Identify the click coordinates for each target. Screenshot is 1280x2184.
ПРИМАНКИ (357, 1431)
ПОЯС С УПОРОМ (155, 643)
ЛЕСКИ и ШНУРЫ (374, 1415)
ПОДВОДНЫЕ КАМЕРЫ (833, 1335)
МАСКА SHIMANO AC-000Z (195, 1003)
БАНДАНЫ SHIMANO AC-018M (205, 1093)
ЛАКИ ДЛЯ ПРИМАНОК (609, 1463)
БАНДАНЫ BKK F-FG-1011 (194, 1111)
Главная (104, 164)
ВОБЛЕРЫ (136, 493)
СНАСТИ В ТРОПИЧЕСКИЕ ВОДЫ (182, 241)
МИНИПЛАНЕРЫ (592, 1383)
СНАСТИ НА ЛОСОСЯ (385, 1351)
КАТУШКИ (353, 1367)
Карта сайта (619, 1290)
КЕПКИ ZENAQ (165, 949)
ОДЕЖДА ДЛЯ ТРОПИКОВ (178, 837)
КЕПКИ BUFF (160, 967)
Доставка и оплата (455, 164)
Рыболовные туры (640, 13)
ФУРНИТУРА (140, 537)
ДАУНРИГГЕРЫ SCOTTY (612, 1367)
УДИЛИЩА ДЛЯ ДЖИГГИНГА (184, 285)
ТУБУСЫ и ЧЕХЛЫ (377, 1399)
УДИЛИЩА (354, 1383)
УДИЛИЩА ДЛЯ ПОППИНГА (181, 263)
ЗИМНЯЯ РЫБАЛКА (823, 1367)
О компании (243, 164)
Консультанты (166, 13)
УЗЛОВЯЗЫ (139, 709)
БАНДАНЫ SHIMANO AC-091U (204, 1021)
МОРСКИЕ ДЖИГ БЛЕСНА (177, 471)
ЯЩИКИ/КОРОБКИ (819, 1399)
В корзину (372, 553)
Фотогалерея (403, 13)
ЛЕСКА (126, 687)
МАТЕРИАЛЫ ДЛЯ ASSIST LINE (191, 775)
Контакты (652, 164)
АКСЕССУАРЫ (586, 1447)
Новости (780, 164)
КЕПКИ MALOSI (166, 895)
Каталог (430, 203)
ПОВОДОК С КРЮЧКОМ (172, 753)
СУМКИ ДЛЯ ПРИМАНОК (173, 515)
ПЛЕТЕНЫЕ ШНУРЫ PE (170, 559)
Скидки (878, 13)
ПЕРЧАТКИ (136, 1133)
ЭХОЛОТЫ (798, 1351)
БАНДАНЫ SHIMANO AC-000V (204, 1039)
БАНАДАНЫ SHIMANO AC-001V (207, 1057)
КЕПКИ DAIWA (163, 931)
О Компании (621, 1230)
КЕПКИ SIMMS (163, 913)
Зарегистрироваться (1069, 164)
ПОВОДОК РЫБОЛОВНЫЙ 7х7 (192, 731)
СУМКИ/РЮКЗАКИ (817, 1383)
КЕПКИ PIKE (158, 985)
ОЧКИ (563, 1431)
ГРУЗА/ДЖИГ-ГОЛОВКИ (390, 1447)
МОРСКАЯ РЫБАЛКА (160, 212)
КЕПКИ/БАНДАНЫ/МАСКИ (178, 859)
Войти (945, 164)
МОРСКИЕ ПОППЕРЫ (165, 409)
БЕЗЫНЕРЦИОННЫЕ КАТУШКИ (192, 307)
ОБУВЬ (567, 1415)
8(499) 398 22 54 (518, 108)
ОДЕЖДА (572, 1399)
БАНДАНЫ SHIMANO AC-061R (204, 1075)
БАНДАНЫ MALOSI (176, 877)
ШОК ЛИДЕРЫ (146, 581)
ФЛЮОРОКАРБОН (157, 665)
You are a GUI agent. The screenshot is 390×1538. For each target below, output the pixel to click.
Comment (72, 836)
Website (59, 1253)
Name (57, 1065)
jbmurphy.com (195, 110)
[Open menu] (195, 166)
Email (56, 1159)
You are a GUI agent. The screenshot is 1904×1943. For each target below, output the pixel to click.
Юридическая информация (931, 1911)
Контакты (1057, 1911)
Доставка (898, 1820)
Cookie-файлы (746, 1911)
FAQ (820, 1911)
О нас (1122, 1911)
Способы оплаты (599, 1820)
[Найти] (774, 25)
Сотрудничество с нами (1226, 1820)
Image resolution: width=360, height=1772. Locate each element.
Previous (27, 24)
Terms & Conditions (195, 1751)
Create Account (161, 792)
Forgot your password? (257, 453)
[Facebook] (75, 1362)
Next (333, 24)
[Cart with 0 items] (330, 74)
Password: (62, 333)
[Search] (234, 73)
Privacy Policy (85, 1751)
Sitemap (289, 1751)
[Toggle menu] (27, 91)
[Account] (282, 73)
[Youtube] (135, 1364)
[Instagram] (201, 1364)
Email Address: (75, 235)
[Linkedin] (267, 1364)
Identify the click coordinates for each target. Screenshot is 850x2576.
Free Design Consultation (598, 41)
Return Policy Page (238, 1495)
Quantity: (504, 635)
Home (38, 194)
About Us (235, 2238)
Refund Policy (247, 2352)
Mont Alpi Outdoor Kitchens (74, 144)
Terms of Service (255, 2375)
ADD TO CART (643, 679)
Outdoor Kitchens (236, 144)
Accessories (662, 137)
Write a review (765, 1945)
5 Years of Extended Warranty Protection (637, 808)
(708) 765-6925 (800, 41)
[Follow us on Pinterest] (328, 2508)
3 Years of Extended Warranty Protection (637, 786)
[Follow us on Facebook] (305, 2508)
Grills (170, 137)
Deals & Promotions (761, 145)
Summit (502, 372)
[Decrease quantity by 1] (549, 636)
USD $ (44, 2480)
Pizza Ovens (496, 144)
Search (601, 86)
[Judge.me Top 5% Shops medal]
----------------------------------------
# HOW TO COMPLETE THIS TASK:
Write out every line of the data that holds the word "Policy".

# RESPONSE TO THIS EXERCISE:
Privacy Policy (85, 1751)
Return Policy Page (238, 1495)
Refund Policy (247, 2352)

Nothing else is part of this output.